A Need for Deeper Diligence

As Coates explained to Synack’s room full of CISOs, every security program has room to develop and mature. Boards and management teams that are considering acquisitions should consider how they can deepen their due diligence around security risk. At the very least, these companies should require a thorough vulnerability assessment and penetration test of their target before closing the deal. However, to go one step further, they should mandate that the integrated organization undergo continuous scanning of the IT enterprise to not only identify vulnerabilities at a point in time, but also effectively reduce the number of breaches in the future.

When considering vulnerability assessment and penetration testing alternatives, boards and management should look for the following:

  • Actionable Intelligence: A vulnerability report should minimize the noise and prioritize the vulnerabilities that are most likely to be exploitable.
  • Hacker Vetting & Trust: It is difficult to find truly expert security researchers in today’s talent-strapped market. Management should seek vulnerability assessments that offer both a diversity of researcher perspectives, but also a thorough vetting process, that yields both quality and quantity in its ethical hacker team and vulnerability reports.
  • Managed Service: Look to hire a team that offers security as a service, including vetting and verification of all reported vulnerabilities and managed payouts. Managed solutions can augment in-house security teams and help focus their attention on the vulnerabilities with the greatest exploitation potential.
  • Comprehensive Coverage: Evolving adversaries necessitate evolving defenses and constant vigilance. Machine-supported solutions with continuous, automated discovery provide comprehensive coverage of a company’s IT assets and reduce the chances of adversaries finding a new backdoor into a system.
  • Mitigation & Remediation: A vulnerability assessment only improves an organization’s security if it leads to an effective solution. A strong security solution will offer end-to-end support throughout the vulnerability lifecycle: from discovery and reporting to mitigation and remediation support that includes patch verification for ensured patch effectiveness.
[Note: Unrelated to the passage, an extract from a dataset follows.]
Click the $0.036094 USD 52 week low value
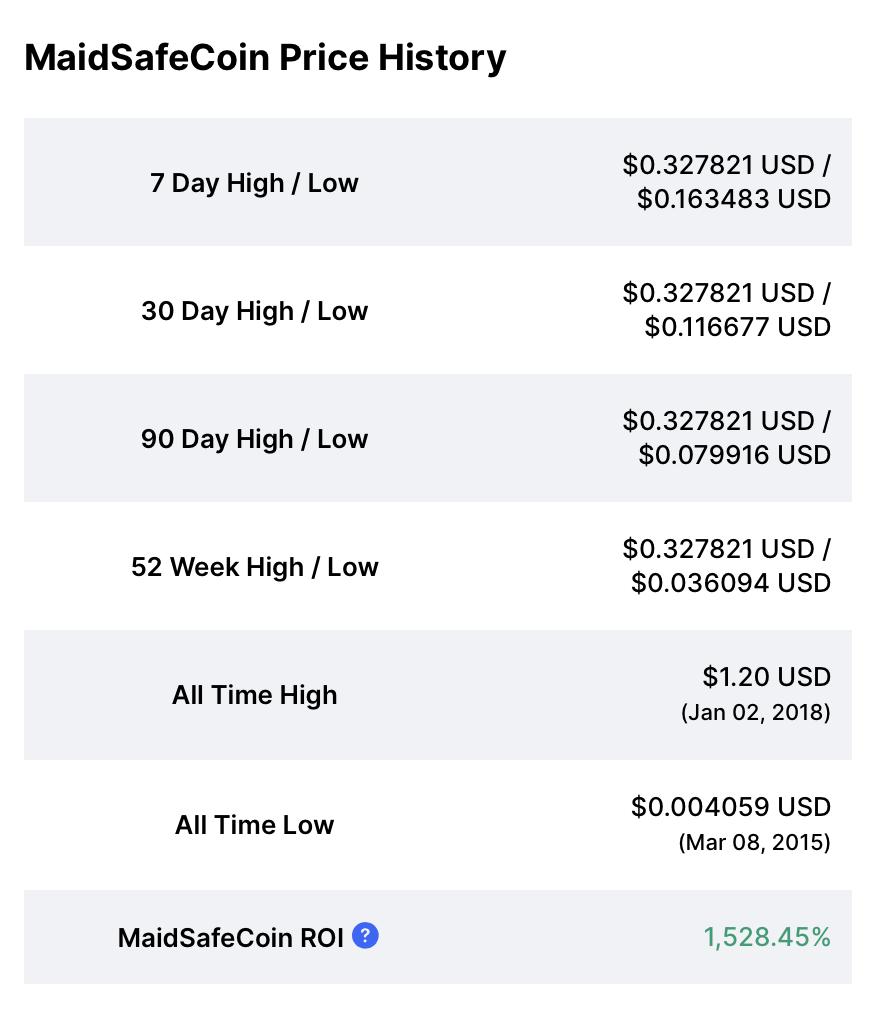This screenshot has height=1010, width=884. tap(731, 584)
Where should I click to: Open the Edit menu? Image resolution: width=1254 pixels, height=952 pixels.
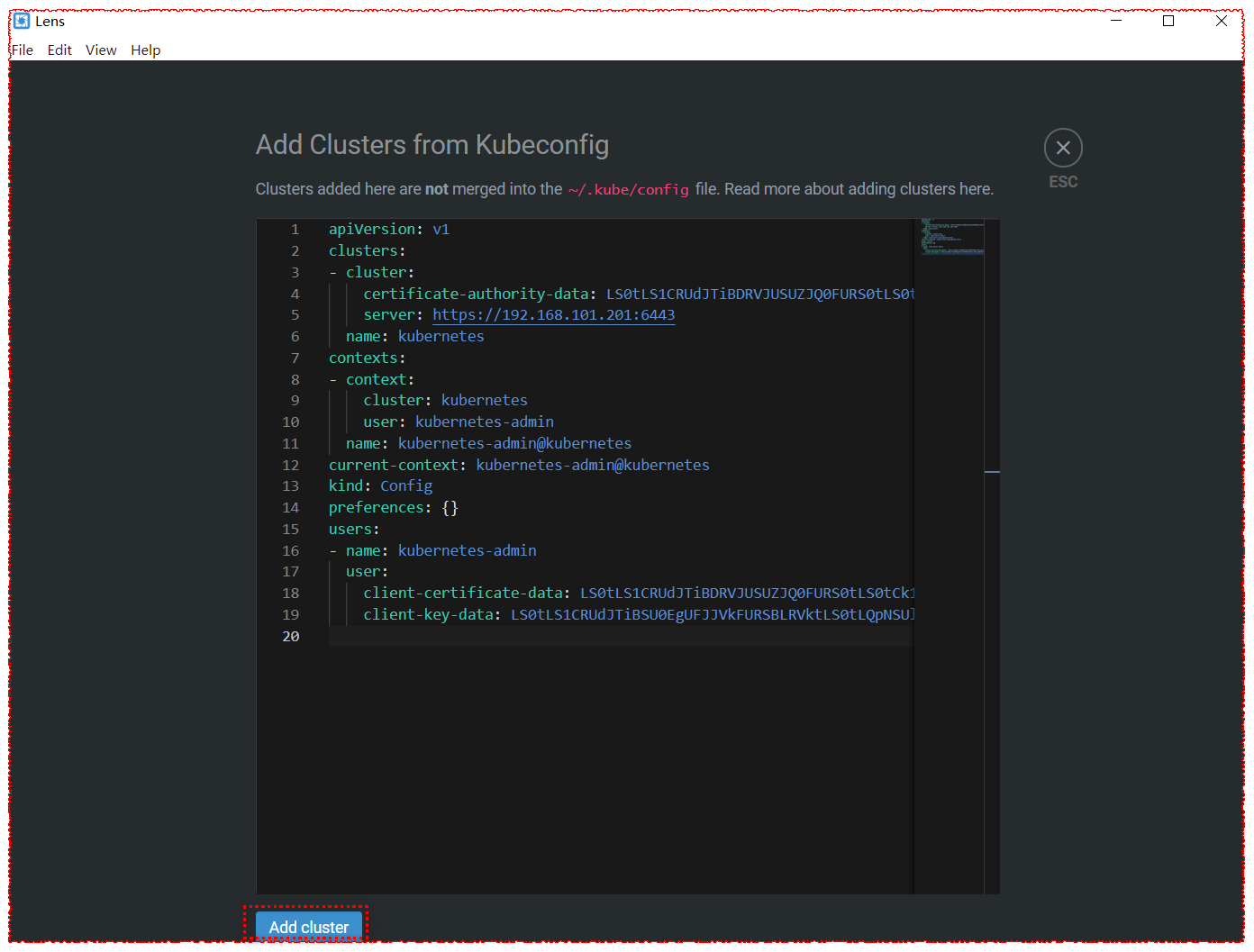(59, 50)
As Schlein reminded us last week, no company today is 100% secure. The threat from cybercriminals is too great. Boards and management teams must recognize this fact and understand how to minimize this security risk as much as possible. Outdated legacy solutions are no longer cutting it. A modern, evolving adversary requires an innovative, dynamic solution that offers both security and actionable, effective results that serve the unique needs of each enterprise. Don’t let your company believe that you are secure – dig deeper, don’t settle, and don’t be afraid to call bullsh*t.